Most experts have four different bios in four different tones across four different platforms. To AI, that is noise and noise dilutes recognition.

Three — the framework got rewritten for AI

There's a difference between writing for humans and writing for AI legibility. Writing for AI defines terms, structures hierarchy and lets a language model pull a clean answer out of the page.

The AMBP rewrite did both. It reads like a thoughtful piece of writing for a human and like a well-formed reference page for the machine.

3 things we didn't do

SEO and AI visibility are related but not the same thing. SEO asks "can I be found?" AI visibility asks "am I the right answer?"

Sophie didn't publish more during those six weeks. She published more clearly. That distinction matters.

And this isn't a guarantee. Algorithms move and sources rotate. But the structural conditions that let AI confidently associate Sophie with burnout prevention are now in place and they keep working in the background while she gets on with her job of helping people.

The clarity problem

Most experts don't have a content problem; they have a clarity problem.

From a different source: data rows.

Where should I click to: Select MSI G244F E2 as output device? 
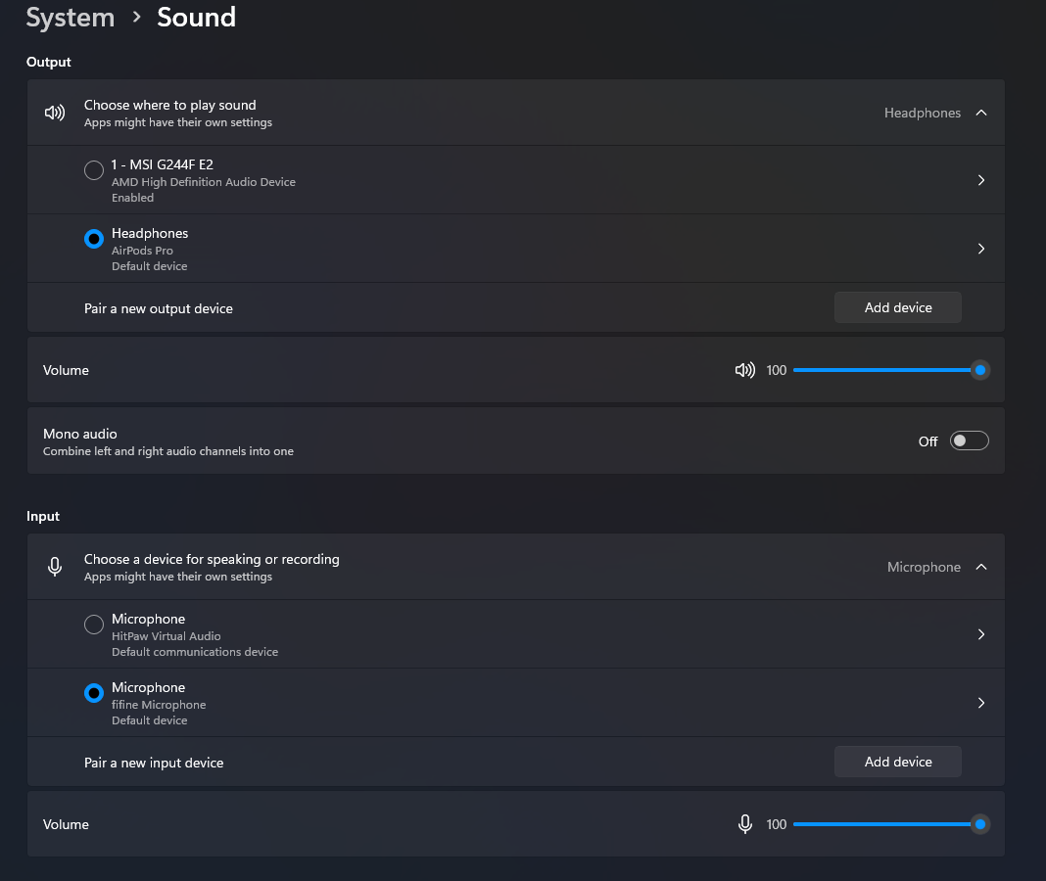pyautogui.click(x=94, y=170)
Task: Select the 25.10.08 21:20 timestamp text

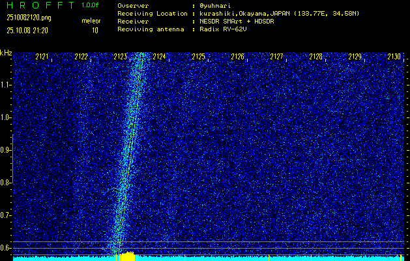Action: point(27,30)
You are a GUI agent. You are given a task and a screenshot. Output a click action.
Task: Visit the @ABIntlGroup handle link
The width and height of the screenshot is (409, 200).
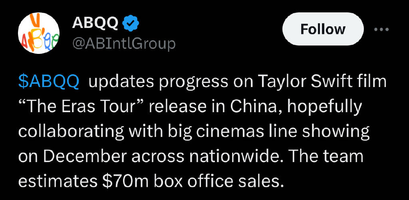[x=123, y=44]
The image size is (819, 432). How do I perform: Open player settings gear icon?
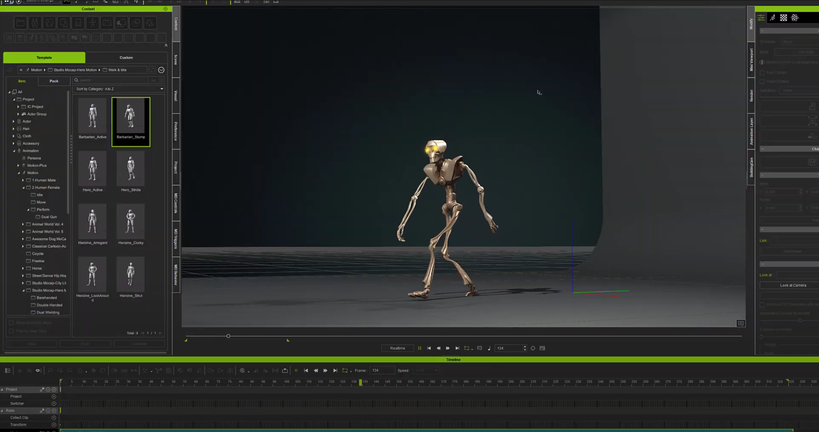tap(533, 348)
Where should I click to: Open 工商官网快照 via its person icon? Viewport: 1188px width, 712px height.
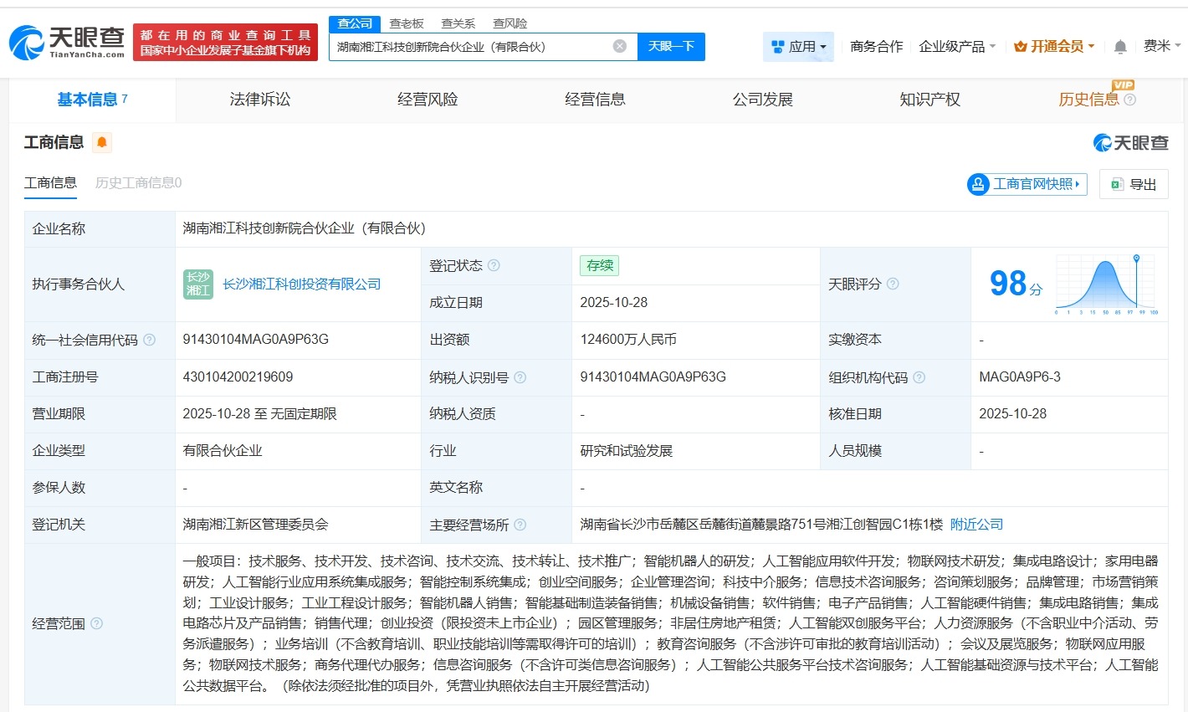point(977,184)
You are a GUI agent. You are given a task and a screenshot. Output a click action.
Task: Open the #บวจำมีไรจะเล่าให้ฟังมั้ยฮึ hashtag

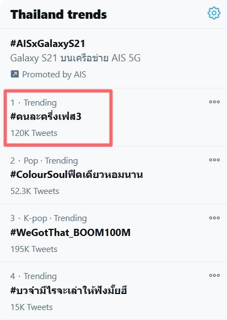click(x=69, y=290)
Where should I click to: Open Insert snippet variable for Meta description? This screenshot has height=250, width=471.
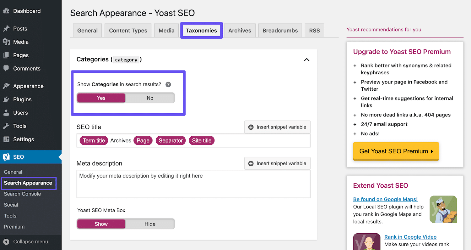pos(251,163)
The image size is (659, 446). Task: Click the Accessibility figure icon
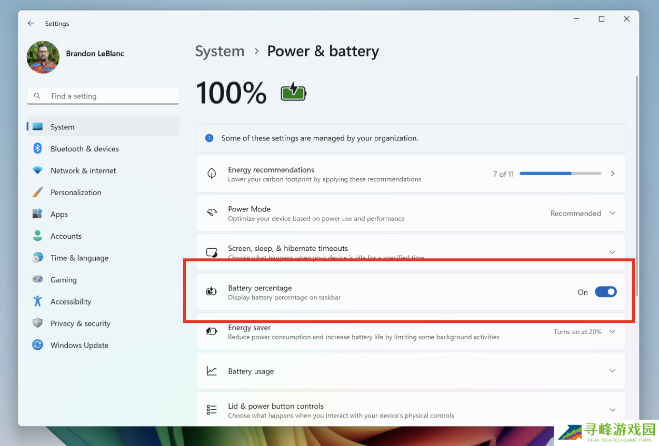click(37, 301)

If you can't write a clean two-sentence answer to "what do you do and what is it called," then neither can AI. And AI doesn't guess; it picks the next person who can.

Sophie's expertise on week six was identical to her expertise on week one. What changed was the legibility of that expertise – to humans, to algorithms and to the systems that decide which experts get cited.

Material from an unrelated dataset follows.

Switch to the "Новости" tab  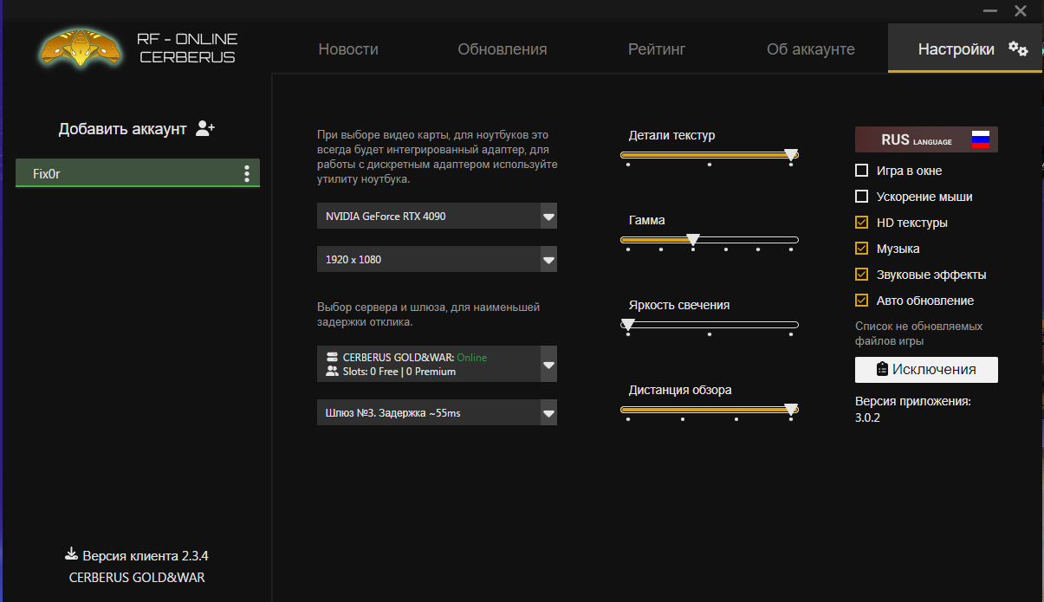point(348,49)
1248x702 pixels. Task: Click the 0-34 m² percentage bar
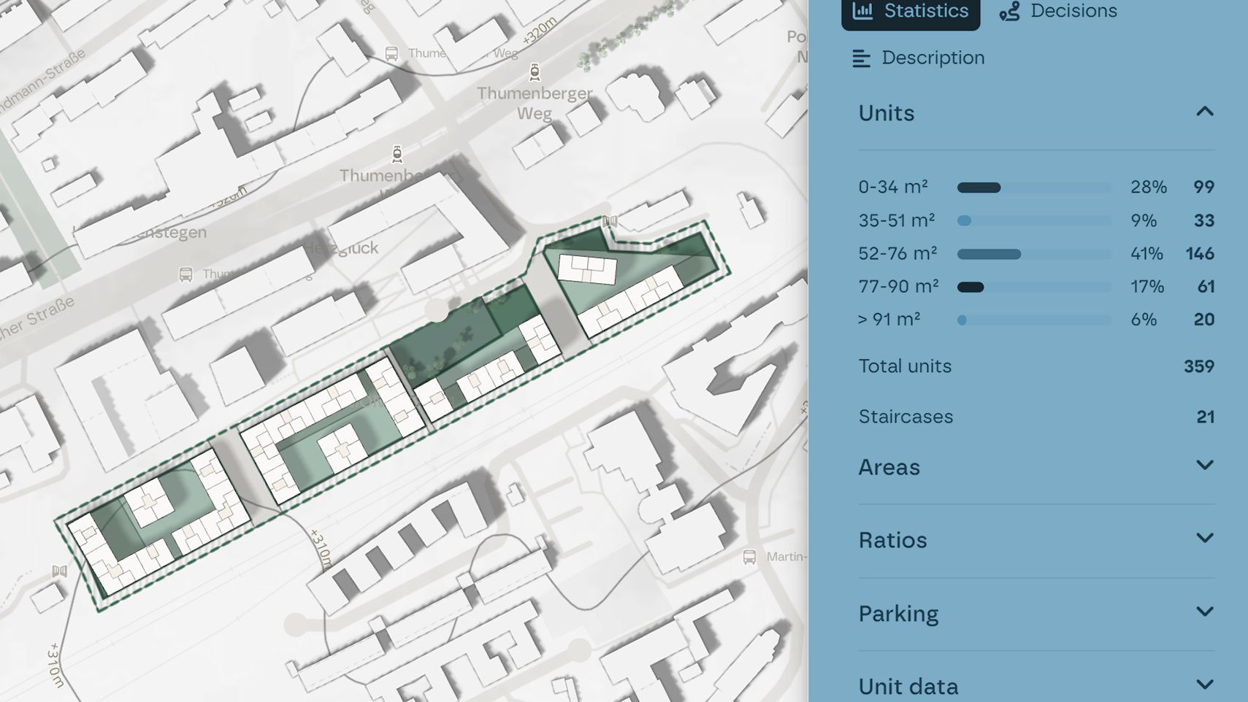(1034, 188)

This is what I call structured visibility. Visibility you can engineer rather than chase. It doesn't rely on going viral or guessing what the algorithm wants this week. It relies on building so cleanly that the algorithm cannot misread you.

Sound familiar?

Two groups should read this.

Coaches and consultants who already have a method but haven't named or built it. You have been doing the work for years. The framework lives inside your head, your client sessions, your voice notes and the way you explain things on calls. Right now, AI has no way to know any of that. Until that method has a name and a page, it isn't doing structural work for you.

Service-based founders who keep noticing they're invisible in AI answers. The reason isn't that you haven't posted enough. It is that nothing on your website has been engineered for a language model to confidently pull from. 

Both situations have the same fix. 

What you can do this week

I want you to do these two things this week then report back. 

One — build a cornerstone page for your framework. One URL and one page. The name of your method, what it stands for, who it's for, how it works and what someone gets from using it.

A good cornerstone page does six things. 

  1. Names the method clearly in a heading
  2. Defines each letter or step in plain language
  3. Explains who the method is built for.
  4. Outlines the result someone walks away with
  5. Uses the same language your bio uses
  6. Links from your homepage so every visitor, human or crawler, can find it without hunting

Stop burying it inside your services page or scattering it across captions and reels. Pull it out, give it a home and treat it like the proper authority asset it is.

If you don't have a name for your method yet, give it a working one. Imperfect and named beats brilliant and invisible.

Two — book a Radar Session if you want it done for you. This is the work I do. I find the gaps in your authority structure, name what's missing and rebuild the conditions that let AI recognise you. 

The Radar difference

Sophie isn't louder than she was. She is clearer than she was – and the systems that decide what AI cites can finally tell what she is the answer to.

This is the difference between being known and being recognisable. Most experts are known by their clients and unknown to the systems that route attention. Sophie has both now. She earned the first through her work. She engineered the second through structure.

Structured visibility isn't a content strategy. It's a way of building so that the recognition follows on its own.